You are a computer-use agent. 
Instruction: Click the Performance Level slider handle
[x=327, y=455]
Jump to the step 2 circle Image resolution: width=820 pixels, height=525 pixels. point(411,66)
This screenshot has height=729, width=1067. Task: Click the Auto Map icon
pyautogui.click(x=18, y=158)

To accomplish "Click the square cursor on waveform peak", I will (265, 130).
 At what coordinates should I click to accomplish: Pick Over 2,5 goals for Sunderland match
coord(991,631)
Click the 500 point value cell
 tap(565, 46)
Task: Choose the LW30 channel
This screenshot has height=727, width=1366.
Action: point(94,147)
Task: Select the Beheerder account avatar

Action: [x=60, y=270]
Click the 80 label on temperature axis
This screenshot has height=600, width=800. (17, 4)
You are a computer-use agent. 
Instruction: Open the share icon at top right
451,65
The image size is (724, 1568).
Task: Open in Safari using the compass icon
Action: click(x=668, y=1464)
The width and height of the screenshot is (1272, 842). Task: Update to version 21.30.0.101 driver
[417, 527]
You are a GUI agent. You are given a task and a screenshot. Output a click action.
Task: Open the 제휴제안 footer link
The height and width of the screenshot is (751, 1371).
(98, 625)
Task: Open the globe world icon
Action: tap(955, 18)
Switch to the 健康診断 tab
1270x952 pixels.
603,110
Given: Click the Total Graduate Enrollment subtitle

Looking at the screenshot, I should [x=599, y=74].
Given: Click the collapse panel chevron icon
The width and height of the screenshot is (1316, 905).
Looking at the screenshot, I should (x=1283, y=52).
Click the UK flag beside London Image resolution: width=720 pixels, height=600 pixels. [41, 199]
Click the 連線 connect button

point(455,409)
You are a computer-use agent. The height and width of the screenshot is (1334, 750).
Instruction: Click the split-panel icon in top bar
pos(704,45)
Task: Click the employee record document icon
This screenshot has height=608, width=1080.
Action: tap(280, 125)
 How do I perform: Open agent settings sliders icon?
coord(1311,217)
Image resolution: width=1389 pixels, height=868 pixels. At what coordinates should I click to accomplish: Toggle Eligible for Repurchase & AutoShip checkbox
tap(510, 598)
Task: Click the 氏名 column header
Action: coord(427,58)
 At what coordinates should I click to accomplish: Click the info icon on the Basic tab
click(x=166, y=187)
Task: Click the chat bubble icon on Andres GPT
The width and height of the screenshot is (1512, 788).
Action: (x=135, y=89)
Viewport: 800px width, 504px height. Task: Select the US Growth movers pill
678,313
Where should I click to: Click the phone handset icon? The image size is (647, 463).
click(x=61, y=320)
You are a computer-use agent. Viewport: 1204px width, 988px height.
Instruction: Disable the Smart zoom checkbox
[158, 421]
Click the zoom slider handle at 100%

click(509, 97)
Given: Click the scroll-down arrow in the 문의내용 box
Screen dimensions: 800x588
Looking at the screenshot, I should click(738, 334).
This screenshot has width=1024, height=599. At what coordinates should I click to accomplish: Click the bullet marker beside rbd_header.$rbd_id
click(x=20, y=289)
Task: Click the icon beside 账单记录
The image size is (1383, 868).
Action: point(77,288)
···
Task to carry out –
What you return must match the entries exactly, word for word.

Your response –
You are a computer-use agent. 
Instruction: Click the Performance Level slider handle
[x=327, y=455]
Jump to the step 2 circle Image resolution: width=820 pixels, height=525 pixels. point(411,66)
This screenshot has height=729, width=1067. Task: Click the Auto Map icon
pyautogui.click(x=18, y=158)

To accomplish "Click the square cursor on waveform peak", I will (265, 130).
 At what coordinates should I click to accomplish: Pick Over 2,5 goals for Sunderland match
coord(991,631)
Click the 500 point value cell
 tap(565, 46)
Task: Choose the LW30 channel
This screenshot has height=727, width=1366.
Action: point(94,147)
Task: Select the Beheerder account avatar

Action: [x=60, y=270]
Click the 80 label on temperature axis
This screenshot has height=600, width=800. (17, 4)
You are a computer-use agent. 
Instruction: Open the share icon at top right
451,65
The image size is (724, 1568).
Task: Open in Safari using the compass icon
Action: click(x=668, y=1464)
The width and height of the screenshot is (1272, 842). Task: Update to version 21.30.0.101 driver
[417, 527]
You are a GUI agent. You are given a task and a screenshot. Output a click action.
Task: Open the 제휴제안 footer link
The height and width of the screenshot is (751, 1371).
(98, 625)
Task: Open the globe world icon
Action: tap(955, 18)
Switch to the 健康診断 tab
1270x952 pixels.
603,110
Given: Click the Total Graduate Enrollment subtitle

Looking at the screenshot, I should [x=599, y=74].
Given: Click the collapse panel chevron icon
The width and height of the screenshot is (1316, 905).
Looking at the screenshot, I should (x=1283, y=52).
Click the UK flag beside London Image resolution: width=720 pixels, height=600 pixels. [41, 199]
Click the 連線 connect button

point(455,409)
You are a computer-use agent. The height and width of the screenshot is (1334, 750).
Instruction: Click the split-panel icon in top bar
pos(704,45)
Task: Click the employee record document icon
This screenshot has height=608, width=1080.
Action: tap(280, 125)
 How do I perform: Open agent settings sliders icon?
coord(1311,217)
Image resolution: width=1389 pixels, height=868 pixels. At what coordinates should I click to accomplish: Toggle Eligible for Repurchase & AutoShip checkbox
tap(510, 598)
Task: Click the 氏名 column header
Action: coord(427,58)
 At what coordinates should I click to accomplish: Click the info icon on the Basic tab
click(x=166, y=187)
Task: Click the chat bubble icon on Andres GPT
The width and height of the screenshot is (1512, 788).
Action: (x=135, y=89)
Viewport: 800px width, 504px height. Task: Select the US Growth movers pill
678,313
Where should I click to: Click the phone handset icon? The image size is (647, 463).
click(x=61, y=320)
You are a computer-use agent. Viewport: 1204px width, 988px height.
Instruction: Disable the Smart zoom checkbox
[158, 421]
Click the zoom slider handle at 100%

click(509, 97)
Given: Click the scroll-down arrow in the 문의내용 box
Screen dimensions: 800x588
Looking at the screenshot, I should click(738, 334).
This screenshot has width=1024, height=599. At what coordinates should I click to accomplish: Click the bullet marker beside rbd_header.$rbd_id
click(x=20, y=289)
Task: Click the icon beside 账单记录
The image size is (1383, 868).
Action: point(77,288)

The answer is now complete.